The next thing Archie knew, Buster and Sings-In-The-Night were pushing and lifting rocks off him.

“What—what happened?” Archie asked.

“They shot that giant raycannon at Dog Boy,” Clyde told him.

“Dog Boy?” Archie said, still dazed.

“That coyote Mangleborn. Turns out that raycannon's got one helluva kick. We better clear out before they shoot it again.”

“It didn't take it out?” Archie asked Sings-In-The-Night as she lifted him from the rubble.

“No,” she said. There was fear in her eyes, and doubt written all over her face. Archie knew that look: He'd seen it on Hachi's and Fergus's faces after he'd attacked them in Florida.

“I went crazy again, didn't I?” he asked her.

“Yes. I've seen all my friends become monsters, just like that,” she told him. “And I don't want to see it happen to another.”

“Me either,” Archie told her. He had to find a way to control his anger, or he would do worse than become a monster—he would hurt his friends.

HAROOOOOOOOOOO!
The Howler-On-The-Hill roared again, and this time Archie watched its massive blue beam of aether hit the Mangleborn square in the chest.

It had absolutely no effect.

“It's not doing a thing to it!” Clyde said.

“But … how?” Archie said. A raycannon that big could blow a hole in a mountain.

There wasn't time to figure it out. The Crooked Man tore itself free of the rubble and lurched on its broken, mangled legs toward the trapped city of Cheyenne. They had to come up with some other way of defeating it, and fast. If only Hachi were here! She was so good at coming up with plans.

“The other side of the canyon,” Clyde said when they were back inside Buster. “We have to bring it down on him!”

“How?” Sings-In-The-Night asked.

“All that dynamite,” Clyde said. “You said they had crates of it.”

“Yeah,” Archie said. “But what about Cheyenne? It'll be buried too!”

“Not if they turn the Howler on that pile of rocks and get going again,” Clyde said. “Sings-In-The-Night, we'll need you to set the dynamite up high, on the ridge. I'll help the Dog Soldiers clear the rocks.”

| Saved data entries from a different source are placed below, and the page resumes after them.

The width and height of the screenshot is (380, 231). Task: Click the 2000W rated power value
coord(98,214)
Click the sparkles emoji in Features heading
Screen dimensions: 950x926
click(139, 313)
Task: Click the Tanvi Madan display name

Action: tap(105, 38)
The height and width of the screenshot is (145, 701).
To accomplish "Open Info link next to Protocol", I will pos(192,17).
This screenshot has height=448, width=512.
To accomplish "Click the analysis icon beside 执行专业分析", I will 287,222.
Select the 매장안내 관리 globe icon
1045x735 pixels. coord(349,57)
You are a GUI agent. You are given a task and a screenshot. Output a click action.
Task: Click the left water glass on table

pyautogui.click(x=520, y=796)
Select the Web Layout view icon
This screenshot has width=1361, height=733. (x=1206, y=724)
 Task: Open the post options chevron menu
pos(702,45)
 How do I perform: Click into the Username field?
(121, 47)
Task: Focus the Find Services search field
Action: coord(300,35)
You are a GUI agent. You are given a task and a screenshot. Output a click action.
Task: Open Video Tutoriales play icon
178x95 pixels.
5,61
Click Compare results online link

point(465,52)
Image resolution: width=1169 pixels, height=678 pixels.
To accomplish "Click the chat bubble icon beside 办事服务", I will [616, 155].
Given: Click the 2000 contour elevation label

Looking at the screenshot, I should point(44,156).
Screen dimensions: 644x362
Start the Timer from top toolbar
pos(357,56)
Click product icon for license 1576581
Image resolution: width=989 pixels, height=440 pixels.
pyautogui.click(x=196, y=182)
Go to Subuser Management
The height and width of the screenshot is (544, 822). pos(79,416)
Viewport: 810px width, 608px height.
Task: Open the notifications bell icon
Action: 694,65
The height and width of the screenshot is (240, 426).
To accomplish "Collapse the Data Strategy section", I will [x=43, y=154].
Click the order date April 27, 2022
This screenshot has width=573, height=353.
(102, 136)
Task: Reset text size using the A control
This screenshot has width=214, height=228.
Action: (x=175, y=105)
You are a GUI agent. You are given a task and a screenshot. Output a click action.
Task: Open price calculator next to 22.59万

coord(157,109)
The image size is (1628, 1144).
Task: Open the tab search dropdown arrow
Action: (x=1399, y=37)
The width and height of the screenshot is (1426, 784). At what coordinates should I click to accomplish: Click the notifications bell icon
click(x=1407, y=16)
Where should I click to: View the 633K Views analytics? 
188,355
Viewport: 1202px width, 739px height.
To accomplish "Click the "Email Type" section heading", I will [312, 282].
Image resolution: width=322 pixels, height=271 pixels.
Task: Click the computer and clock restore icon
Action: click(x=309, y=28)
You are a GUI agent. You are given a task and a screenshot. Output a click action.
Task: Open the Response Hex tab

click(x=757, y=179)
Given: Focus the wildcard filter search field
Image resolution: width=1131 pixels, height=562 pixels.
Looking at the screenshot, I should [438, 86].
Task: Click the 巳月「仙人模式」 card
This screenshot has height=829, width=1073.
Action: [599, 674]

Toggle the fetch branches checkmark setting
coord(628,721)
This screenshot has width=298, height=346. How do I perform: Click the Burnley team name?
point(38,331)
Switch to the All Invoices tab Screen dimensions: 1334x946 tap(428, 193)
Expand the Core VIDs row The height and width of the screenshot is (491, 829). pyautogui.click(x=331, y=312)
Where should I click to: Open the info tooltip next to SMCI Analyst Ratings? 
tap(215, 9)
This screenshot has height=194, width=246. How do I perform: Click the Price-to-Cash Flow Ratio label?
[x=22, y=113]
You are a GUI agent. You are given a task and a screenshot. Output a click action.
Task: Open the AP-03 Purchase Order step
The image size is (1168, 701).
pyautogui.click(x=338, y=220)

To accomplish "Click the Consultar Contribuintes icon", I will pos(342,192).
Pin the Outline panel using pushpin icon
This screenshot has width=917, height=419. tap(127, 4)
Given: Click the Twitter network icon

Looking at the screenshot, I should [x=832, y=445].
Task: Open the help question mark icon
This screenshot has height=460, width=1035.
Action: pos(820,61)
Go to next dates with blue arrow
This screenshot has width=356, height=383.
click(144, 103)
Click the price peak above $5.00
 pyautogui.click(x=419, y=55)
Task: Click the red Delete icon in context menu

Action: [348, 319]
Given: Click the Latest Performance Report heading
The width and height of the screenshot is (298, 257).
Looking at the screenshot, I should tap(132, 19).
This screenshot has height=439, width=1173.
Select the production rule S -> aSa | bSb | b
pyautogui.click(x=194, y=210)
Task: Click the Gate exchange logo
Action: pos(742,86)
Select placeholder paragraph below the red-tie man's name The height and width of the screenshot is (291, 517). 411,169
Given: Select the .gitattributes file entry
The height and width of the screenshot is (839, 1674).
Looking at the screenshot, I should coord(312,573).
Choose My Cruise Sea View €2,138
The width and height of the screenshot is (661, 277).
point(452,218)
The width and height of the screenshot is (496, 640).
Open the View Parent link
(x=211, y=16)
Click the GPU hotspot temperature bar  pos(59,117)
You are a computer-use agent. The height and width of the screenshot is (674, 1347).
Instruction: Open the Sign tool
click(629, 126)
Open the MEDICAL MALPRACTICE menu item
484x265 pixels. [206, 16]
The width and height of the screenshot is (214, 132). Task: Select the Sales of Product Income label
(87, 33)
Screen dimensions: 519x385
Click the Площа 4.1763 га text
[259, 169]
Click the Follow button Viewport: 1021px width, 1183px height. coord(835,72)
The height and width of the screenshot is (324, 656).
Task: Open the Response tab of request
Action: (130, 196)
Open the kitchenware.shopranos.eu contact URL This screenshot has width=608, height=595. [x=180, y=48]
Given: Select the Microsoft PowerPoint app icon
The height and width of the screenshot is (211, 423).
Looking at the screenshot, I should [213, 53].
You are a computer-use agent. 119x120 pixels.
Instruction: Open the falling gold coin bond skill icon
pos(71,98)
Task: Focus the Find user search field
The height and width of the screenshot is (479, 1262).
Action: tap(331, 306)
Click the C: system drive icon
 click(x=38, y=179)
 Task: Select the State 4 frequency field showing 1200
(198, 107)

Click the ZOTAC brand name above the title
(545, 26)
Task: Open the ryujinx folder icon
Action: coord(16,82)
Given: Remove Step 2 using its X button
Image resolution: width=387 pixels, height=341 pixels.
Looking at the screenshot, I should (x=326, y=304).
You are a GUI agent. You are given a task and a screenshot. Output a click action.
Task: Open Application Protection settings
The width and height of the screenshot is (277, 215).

The Crooked Man dragged an enormous clawed hand through the other side of the city, shredding metal and wood. Fire exploded from gas lines, and broken bodies spilled from the city.

“And I suppose I'll keep the Mangleborn busy,” Archie said.

Clyde and Sings-In-The-Night had that look on their faces again, like they were amazed by him and scared of him all at the same time, but they didn't argue with him. That's what worried Archie the most.

Sings-In-The-Night flew Archie high above Cheyenne and the Mangleborn. It howled as it tore into the city again.

“You sure about this?” Sings-In-The-Night asked.

“It's what I was made for, however it was I was made,” Archie said. “Let's just do it.”

Sings-In-The-Night dive-bombed the Crooked Man, letting Archie go at the last second before pulling up and flying away. Archie threw a punch at the Mangleborn's face as he collided with it, knocking the thing back. It howled in pain and fury, and Archie grabbed at its tree-branch-sized porcupine spikes to stop his fall.
THOOM. THOOM. THOOM.
He hammered at the thing's chest, breaking off some of the spines. He was like a flea in the Crooked Man's hair, but he was a flea with a heck of a bite.

The Mangleborn swiped at him with a claw. It missed Archie and tore a gaping purple wound in itself.

Archie laughed. “If you've got an itch, scratch it. I'll bet Mrs. DeMarcus used to say that too.”

HAROOOOOOOOOOO!
Archie felt the crackle of the city's giant raycannon before he heard it, but the beam didn't hit him. So Clyde had gotten them working on the rockfall already. Good.

The Crooked Man roared again, but instead of swiping at Archie with its claws, it snapped him up in its huge tooth-filled mouth, shaking him like a rope toy. Archie's head spun, and he thought he might be sick, but otherwise it didn't hurt.

Jandal a Haad!
The Crooked Man screamed in his head, no longer laughing or whispering.
Jandal a Haad, go away!
With a flick of its head, it tossed him into the wall of the canyon. Archie slammed into it, knocking rock loose with him as he fell all the way to the ground with a
thud
.

HAROOOOOOOOOOO!
The Howler-On-The-Hill fired again, and this time Archie heard a cheer go up from the city. The tracks must have been cleared.